“Judiciário está sobrecarregado, mas não está sendo usado por quem mais precisa”

Por Giselle Souza

Mais de 90 milhões de ações tramitam no Poder Judiciário, segundo estatísticas do Conselho Nacional de Justiça. Uma análise mais aprofundada desses dados, entretanto, revela que boa parte dessa demanda não envolve aqueles que de fato precisam da Justiça. É o que avalia a ouvidora do Tribunal de Justiça do Rio de Janeiro, Andréa Pachá (foto).

De acordo com ela, a grande maioria dos processos em tramitação tem como autor ou réu o poder público, os bancos e as empresas de telefonia e energia elétrica. À revista eletrônica Consultor Jurídico, Andréa explicou que muitos conflitos sequer precisariam ter chegado aos tribunais se os órgãos de fiscalização e regulação funcionassem corretamente. “Mais de 80% dessa demanda está concentrada em quatro setores. Então, temos uma mega estrutura judiciária para atendermos uma demanda concentrada e que comporta soluções de conflito fora da Justiça”, diagnostica.

Segundo Andréa, o aumento da cultura da litigiosidade tem como resultado direto a insatisfação. Há um pouco mais de um ano à frente da Ouvidoria do TJ-RJ, a juíza convive com o número constantemente alto de reclamações. De janeiro a setembro deste ano, foram 19.838 segundo o levantamento do órgão. “A Ouvidoria é um escoadouro de insatisfações”, conta.

A surpresa da juíza, no entanto, foi verificar que as queixas tinham um alvo: a morosidade. “Pensava eu que a demanda que fosse chegar à Ouvidoria seria de acesso à Justiça, por pessoas que não conhecem o Judiciário ou que não sabem como chegar até ele. Então, tive essa surpresa”, disse ela, referindo-se ao índice de 87% de reclamações registradas nos nove meses de 2014, relacionadas à demora nos julgamentos.

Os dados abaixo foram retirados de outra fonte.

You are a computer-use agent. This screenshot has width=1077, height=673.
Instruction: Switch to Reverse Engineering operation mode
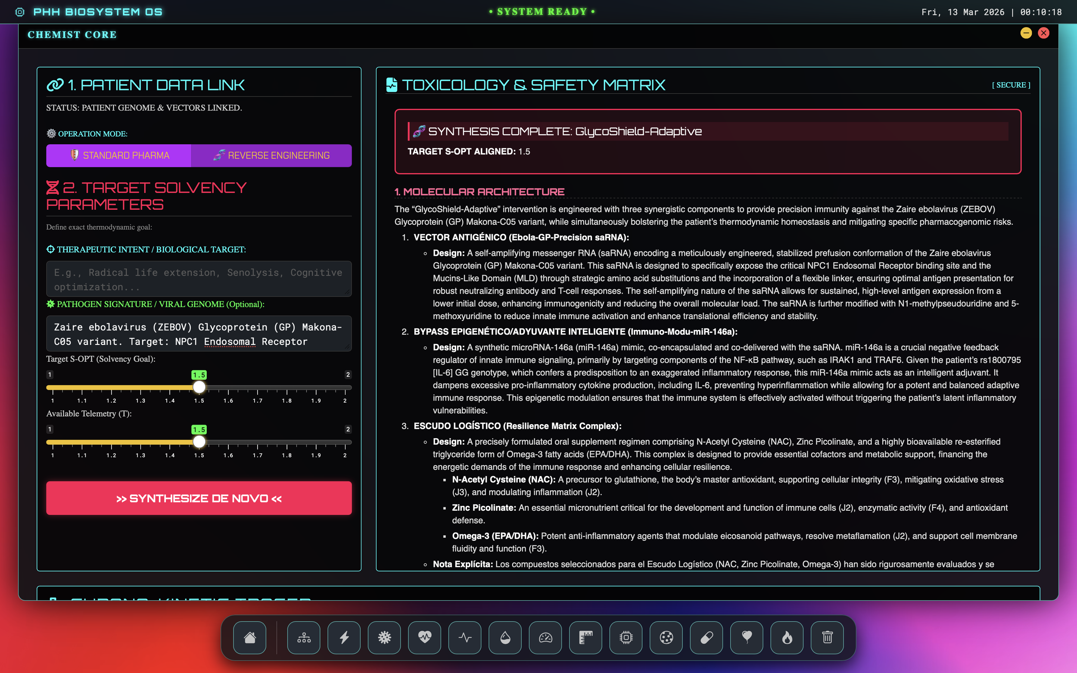[x=272, y=155]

No item lentidão, o relatório da Ouvidoria do TJ-RJ mostra que as reclamações abrangem praticamente todas as etapas do processo: abertura de conclusão (32% das queixas), juntada (27%), trâmite processual (13%), atendimento e despachos (8%), pedidos de informações (5%), devolução dos autos ao cartório (5%) e digitação de documentos (2%). Apesar do caráter individual das manifestações, Andréa conta que o trabalho que vem desenvolvendo no órgão visa a não deixar o cidadão sem resposta. “É importante que aquele que vem à Ouvidora não saia com a sensação de que nada pode ser feito”, afirma.

Na entrevista, ela defende a criação de meios para a melhor gestão dos processos judiciais. Ela também fala sobre a implantação da Lei de Acesso à Informação no TJ-RJ e a criação do Portal da Transparência, ambos pela Ouvidoria. A juíza sempre atuou em espaços de interlocução. Em associações da magistrados, por exemplo, defendia a execução de iniciativas que aproximassem o Judiciário da sociedade. E como conselheira do CNJ, entre 2007 e 2009, atuou em diversos programas de promoção ao acesso à Justiça.

Atualmente, além do trabalho na Ouvidoria do TJ-RJ e como titular da 4ª Vara de Órfãos e Sucessões da capital, Andréa se dedica a um projeto pessoal — e também muito especial: o seu segundo livro, Segredo de Justiça. A obra será lançada no próximo dia 6 de novembro, na livraria da Travessa, em Ipanema.